A Practical Guide to Building a Seq2Seq Transformer from scratch with PyTorch

Imagine a world where cloud computing hasn’t fully replaced traditional mainframes—a world where, even in 2024, many of the largest companies still rely on decades-old systems. You don’t have to imagine it: you’re living in it. Over 70% of Fortune 500 companies continue to use mainframes and legacy languages like COBOL and PL/1, preferring to maintain and upgrade these systems alongside cloud solutions rather than fully migrating.

In this Jupyter notebook, I’ll demonstrate how I built a sequence-to-sequence (Seq2Seq) machine learning model using PyTorch, focusing on the Transformer architecture. Instead of migrating entire mainframe applications to the cloud, my goal was to train an AI model to act as a transpiler, translating PL/1 code into Kotlin. I’ll walk you through the entire process—from setting up libraries to training and evaluating the model—and finish with a quick demo to showcase the results.

Libraries and setup

I started off by installing the libraries that I would need:

!pip install torch==1.7.1 torchvision==0.8.2 torchaudio==0.7.2
!pip install torchtext==0.8.1
!pip install antlr4-python3-runtime==4.9.2

I then imported all the necessary libraries. the Json library is simply used to import the data required to train the model, antlr4 is the backbone of my transpiler, enabling me to parse PL/I code and manipulate its structure with ease, torch from the PyTorch library helped me to build and train my neural networks and finally jinja2 helped simplify code generation thanks to its template engine which ensures a smooth transition between languages.

import json

from antlr4 import *
from pli.PLILexer import PLILexer
from pli.PLIParser import PLIParser
from pli.PLIVisitor import PLIVisitor

import torch
import torch.nn as nn
import torch.optim as optim
from torchtext.data import Field, TabularDataset, BucketIterator

from jinja2 import Template

import matplotlib.pyplot as plt

The Transformer Model

I then defined the following Transformer class that encapsulates a custom implementation of a Transformer model – a powerful architecture for sequence-to-sequence tasks – . The class contains quite a few components including embedding layers for source and target sequences, positional embeddings to capture sequence order, and a multi-layer Transformer module. The model utilises dropout for regularisation and employs masks to handle padding and prevent information leakage during training.
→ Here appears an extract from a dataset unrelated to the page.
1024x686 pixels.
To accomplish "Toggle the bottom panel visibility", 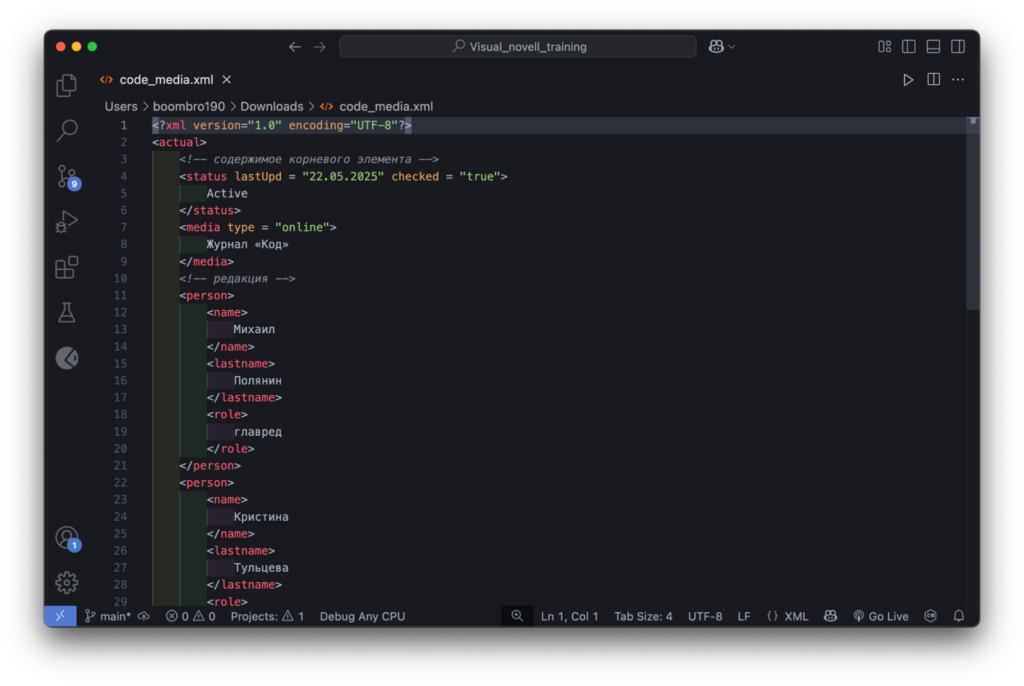I will tap(933, 46).
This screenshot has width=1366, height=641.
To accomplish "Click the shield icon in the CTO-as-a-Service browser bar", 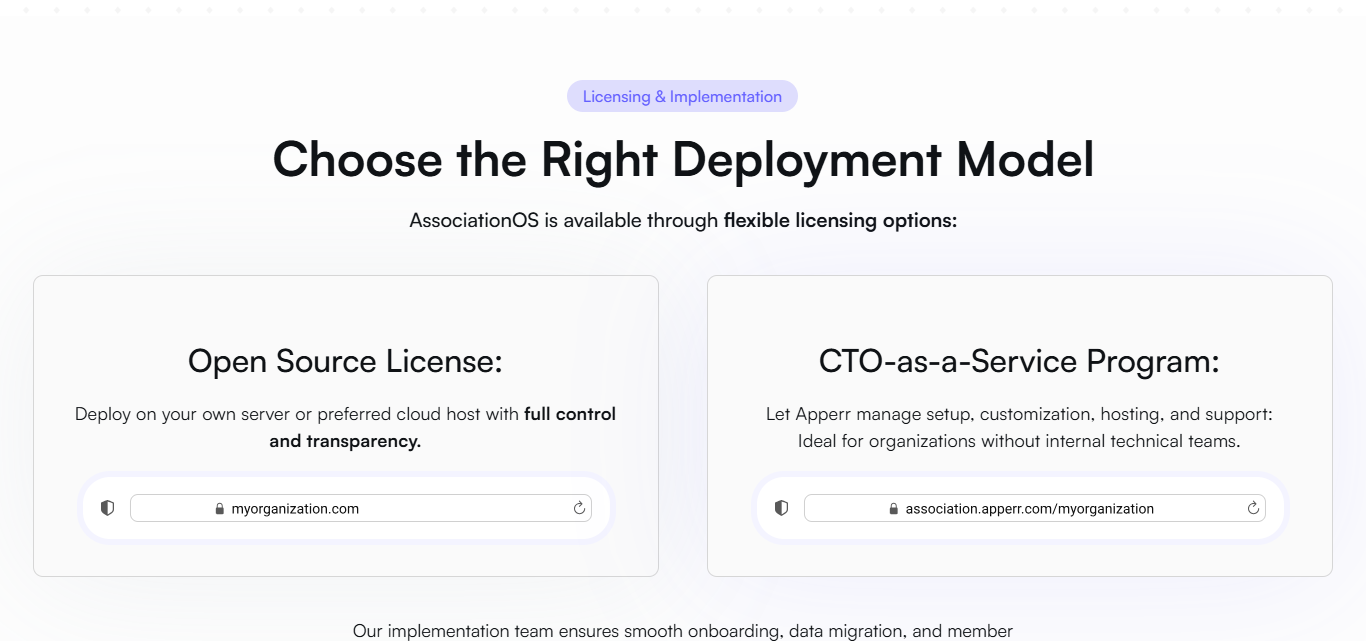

With all these ingredients, the Transformer class can efficiently process source and target sequences, facilitating tasks like language translation or code generation.

class Transformer(nn.Module):

    # Initialises the Transformer model
    def __init__(
            self,
            embedding_size,
            src_vocab_size,
            trg_vocab_size,
            src_pad_idx,
            num_heads,
            num_encoder_layers,
            num_decoder_layers,
            forward_expansion,
            dropout,
            max_len,
            device,
    ):
        super(Transformer, self).__init__()
        self.src_word_embedding = nn.Embedding(src_vocab_size, embedding_size)
        self.src_position_embedding = nn.Embedding(max_len, embedding_size)
        self.trg_word_embedding = nn.Embedding(trg_vocab_size, embedding_size)
        self.trg_position_embedding = nn.Embedding(max_len, embedding_size)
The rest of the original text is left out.